## SET PROBLEM 1:
Please put everything in the entries from the line containing "so click(x=1219, y=610)." down to the line containing "What do you see at coordinates (824, 20)", both included, into a Markdown table with the columns Row and Line, leaving out blank lines.

It’s hard to guide teams. Too hands-off and the result is chaos; too hands-on and no one has any space for initiative. But how to get it right? I have found the history of science an excellent way to begin.
Back in the early 20th century, when Ernest Rutherford ran the Cavendish physics laboratory at Cambridge university, he created teams that surpassed almost anything else in the world.
The Cavendish was at that time a small operation, but in a single 20-year period, researchers under his direction won at least eight Nobel Prizes in physics: more than all of France, all of Italy, and all of Japan combined. This was unprecedented.
How did he do it? Many labs had bright students and experienced professors. The twist was a particular style of guidance Rutherford brought in.
Directives at the right level
If Rutherford had given everyone at his lab very abstract guidelines, such as “be the best”, that wouldn’t have helped. Who doesn’t want to be the best? Like vapid mission statements, it doesn’t tell you anything about how to get to the desired goal.

## SET PROBLEM 2:
Transcribe the passage on guiding teams word for word, everything from "Back in the" down to "This was unprecedented.".

## MATERIAL PROVIDED:
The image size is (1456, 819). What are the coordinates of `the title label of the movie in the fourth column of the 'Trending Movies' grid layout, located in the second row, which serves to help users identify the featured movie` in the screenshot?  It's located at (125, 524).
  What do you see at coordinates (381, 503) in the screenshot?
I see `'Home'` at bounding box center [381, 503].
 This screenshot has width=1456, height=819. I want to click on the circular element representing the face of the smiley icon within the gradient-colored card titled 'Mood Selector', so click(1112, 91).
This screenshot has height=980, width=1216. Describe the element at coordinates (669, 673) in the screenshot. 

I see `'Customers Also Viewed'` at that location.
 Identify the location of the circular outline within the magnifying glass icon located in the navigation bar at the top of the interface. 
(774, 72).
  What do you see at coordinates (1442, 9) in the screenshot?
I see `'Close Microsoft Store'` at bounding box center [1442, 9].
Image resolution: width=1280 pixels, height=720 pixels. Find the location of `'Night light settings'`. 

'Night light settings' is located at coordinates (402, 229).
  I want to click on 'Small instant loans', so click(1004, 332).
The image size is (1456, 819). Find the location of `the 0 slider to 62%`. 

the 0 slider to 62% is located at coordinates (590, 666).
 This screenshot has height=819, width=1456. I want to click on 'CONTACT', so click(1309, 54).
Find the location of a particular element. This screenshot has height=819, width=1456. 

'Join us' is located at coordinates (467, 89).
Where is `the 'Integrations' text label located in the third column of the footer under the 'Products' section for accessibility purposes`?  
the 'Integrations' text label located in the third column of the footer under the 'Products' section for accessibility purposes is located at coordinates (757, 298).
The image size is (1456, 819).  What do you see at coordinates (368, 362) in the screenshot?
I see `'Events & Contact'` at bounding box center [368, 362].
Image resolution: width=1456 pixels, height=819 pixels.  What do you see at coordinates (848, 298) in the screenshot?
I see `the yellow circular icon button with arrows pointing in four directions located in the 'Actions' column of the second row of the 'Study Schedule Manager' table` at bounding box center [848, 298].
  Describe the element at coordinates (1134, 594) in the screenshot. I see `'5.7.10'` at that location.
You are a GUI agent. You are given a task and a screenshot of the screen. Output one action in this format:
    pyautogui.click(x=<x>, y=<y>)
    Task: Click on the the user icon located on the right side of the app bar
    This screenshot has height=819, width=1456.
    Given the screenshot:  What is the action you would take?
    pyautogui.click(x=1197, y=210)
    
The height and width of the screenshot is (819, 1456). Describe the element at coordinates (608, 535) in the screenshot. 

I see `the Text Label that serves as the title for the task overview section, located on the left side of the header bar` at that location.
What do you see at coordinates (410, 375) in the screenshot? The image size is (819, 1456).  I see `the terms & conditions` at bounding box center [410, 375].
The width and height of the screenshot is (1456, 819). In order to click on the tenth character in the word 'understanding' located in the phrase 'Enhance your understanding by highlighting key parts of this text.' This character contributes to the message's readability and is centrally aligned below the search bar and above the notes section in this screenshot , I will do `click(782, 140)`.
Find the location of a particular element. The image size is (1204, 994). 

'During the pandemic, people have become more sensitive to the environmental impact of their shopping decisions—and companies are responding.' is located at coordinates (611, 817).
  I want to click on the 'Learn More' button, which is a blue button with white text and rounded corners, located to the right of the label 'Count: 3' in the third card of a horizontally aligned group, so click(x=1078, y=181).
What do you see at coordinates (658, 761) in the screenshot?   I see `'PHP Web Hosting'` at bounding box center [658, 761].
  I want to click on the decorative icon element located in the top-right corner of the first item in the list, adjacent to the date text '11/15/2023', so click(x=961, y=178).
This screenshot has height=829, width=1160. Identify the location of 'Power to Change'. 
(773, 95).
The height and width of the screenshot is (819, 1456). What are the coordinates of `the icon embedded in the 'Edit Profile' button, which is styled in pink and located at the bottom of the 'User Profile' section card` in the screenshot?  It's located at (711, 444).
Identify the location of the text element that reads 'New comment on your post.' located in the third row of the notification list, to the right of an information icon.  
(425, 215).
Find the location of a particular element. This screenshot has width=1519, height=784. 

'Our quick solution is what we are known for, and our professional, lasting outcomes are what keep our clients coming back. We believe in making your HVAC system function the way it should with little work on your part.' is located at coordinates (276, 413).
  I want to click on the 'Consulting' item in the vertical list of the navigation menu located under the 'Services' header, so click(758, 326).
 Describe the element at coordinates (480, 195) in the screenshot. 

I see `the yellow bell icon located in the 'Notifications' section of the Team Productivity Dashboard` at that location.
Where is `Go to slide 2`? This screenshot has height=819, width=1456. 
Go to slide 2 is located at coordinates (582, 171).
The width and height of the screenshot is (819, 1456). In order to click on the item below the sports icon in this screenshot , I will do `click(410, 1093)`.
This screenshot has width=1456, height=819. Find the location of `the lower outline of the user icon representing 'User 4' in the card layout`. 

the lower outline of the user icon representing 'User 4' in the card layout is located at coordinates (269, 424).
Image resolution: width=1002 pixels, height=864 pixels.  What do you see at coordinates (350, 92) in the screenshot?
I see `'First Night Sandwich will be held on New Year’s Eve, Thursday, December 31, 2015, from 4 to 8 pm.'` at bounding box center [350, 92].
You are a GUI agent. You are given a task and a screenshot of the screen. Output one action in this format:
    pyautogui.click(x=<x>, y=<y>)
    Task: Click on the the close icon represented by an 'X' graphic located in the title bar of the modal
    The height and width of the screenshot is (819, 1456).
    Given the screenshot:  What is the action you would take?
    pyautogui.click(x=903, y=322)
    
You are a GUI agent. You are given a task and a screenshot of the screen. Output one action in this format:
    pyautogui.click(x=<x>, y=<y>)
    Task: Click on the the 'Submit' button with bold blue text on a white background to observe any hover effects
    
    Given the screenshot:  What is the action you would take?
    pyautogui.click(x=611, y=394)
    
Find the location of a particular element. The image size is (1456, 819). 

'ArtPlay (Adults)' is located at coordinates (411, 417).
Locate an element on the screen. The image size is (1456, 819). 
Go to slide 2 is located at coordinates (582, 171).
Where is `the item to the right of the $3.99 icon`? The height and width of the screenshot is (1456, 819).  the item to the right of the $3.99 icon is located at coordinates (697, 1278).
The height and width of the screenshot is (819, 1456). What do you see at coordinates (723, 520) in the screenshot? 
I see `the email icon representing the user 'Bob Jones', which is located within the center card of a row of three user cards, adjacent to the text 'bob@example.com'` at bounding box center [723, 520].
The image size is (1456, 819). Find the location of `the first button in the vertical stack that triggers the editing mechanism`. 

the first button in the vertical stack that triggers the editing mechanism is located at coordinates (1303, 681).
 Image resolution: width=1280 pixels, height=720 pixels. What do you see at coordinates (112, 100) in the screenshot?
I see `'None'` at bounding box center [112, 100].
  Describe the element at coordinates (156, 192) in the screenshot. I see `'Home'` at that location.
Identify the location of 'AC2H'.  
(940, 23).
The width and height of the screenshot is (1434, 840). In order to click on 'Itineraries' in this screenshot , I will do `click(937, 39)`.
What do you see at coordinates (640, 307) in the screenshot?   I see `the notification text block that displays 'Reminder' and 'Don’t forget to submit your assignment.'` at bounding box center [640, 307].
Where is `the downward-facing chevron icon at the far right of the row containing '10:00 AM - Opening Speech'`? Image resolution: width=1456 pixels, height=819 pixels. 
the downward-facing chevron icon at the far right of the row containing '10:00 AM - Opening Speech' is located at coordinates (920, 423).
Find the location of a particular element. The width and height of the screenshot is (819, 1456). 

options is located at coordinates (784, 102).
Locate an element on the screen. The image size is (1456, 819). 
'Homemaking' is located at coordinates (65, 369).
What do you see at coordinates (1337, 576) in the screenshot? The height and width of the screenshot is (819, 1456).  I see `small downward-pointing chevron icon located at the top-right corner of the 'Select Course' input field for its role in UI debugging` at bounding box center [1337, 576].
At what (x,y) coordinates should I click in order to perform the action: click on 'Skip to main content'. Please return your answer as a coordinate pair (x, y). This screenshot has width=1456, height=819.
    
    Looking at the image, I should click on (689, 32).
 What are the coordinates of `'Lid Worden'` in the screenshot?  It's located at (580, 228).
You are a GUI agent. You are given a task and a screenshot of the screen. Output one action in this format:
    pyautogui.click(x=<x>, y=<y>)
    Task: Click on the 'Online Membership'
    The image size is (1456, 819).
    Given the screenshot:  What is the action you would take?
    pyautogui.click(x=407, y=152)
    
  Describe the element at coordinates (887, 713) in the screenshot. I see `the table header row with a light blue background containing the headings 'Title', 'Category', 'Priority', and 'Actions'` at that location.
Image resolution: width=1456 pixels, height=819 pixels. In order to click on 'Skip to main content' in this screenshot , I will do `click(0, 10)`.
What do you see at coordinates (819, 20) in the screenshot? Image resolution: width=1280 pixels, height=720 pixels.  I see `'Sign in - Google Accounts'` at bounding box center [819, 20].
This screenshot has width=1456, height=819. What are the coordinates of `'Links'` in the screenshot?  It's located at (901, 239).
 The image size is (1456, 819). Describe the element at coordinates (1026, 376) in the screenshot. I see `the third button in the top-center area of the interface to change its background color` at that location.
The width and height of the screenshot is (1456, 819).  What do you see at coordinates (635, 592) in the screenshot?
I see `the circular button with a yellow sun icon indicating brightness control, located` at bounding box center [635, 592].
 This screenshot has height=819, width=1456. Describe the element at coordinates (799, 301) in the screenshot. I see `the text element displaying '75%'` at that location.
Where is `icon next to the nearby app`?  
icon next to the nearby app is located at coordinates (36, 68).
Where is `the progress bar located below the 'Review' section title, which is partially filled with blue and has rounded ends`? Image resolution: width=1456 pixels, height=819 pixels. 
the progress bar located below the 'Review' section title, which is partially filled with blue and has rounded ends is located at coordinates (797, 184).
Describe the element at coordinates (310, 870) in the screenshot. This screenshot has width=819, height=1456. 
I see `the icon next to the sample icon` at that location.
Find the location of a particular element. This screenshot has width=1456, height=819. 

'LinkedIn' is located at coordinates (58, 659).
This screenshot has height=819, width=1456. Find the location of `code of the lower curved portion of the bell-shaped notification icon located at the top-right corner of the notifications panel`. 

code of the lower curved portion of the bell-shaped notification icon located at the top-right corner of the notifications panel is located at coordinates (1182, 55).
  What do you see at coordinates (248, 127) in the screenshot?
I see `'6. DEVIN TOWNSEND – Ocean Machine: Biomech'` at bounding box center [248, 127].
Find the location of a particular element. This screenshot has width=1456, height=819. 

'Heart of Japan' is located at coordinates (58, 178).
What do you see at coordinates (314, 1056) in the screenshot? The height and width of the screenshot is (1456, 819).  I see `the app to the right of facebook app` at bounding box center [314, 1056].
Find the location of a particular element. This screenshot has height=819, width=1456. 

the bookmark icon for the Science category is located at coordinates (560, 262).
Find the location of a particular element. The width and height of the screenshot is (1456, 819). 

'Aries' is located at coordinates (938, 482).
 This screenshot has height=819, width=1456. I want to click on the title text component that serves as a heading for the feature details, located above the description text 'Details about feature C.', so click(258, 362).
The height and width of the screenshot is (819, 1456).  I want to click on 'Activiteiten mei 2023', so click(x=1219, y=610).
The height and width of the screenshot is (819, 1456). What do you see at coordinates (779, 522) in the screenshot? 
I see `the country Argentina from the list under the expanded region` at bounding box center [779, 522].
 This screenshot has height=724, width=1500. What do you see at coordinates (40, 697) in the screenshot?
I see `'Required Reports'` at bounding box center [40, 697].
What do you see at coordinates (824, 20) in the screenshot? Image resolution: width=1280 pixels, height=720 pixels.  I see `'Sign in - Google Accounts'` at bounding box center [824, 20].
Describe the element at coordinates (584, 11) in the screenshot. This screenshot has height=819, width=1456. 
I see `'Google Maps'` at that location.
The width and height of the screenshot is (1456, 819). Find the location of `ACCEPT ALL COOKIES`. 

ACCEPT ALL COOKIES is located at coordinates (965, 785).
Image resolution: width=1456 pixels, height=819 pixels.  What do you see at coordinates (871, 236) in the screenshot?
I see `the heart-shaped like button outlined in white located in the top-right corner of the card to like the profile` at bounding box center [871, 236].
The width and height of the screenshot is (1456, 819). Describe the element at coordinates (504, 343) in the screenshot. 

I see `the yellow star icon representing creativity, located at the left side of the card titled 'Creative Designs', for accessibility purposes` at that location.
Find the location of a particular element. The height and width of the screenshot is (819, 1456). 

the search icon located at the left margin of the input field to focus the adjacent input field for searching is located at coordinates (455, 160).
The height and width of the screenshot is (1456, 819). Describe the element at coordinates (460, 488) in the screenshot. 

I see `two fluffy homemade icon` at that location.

## CORRECT RESULT 1:
| Row | Line |
|---|---|
| 1 | The height and width of the screenshot is (819, 1456).  I want to click on 'Activiteiten mei 2023', so click(x=1219, y=610). |
| 2 | The height and width of the screenshot is (819, 1456). What do you see at coordinates (779, 522) in the screenshot?  |
| 3 | I see `the country Argentina from the list under the expanded region` at bounding box center [779, 522]. |
| 4 |  This screenshot has height=724, width=1500. What do you see at coordinates (40, 697) in the screenshot? |
| 5 | I see `'Required Reports'` at bounding box center [40, 697]. |
| 6 | What do you see at coordinates (824, 20) in the screenshot? Image resolution: width=1280 pixels, height=720 pixels.  I see `'Sign in - Google Accounts'` at bounding box center [824, 20]. |

## CORRECT RESULT 2:
Back in the early 20th century, when Ernest Rutherford ran the Cavendish physics laboratory at Cambridge university, he created teams that surpassed almost anything else in the world.
The Cavendish was at that time a small operation, but in a single 20-year period, researchers under his direction won at least eight Nobel Prizes in physics: more than all of France, all of Italy, and all of Japan combined. This was unprecedented.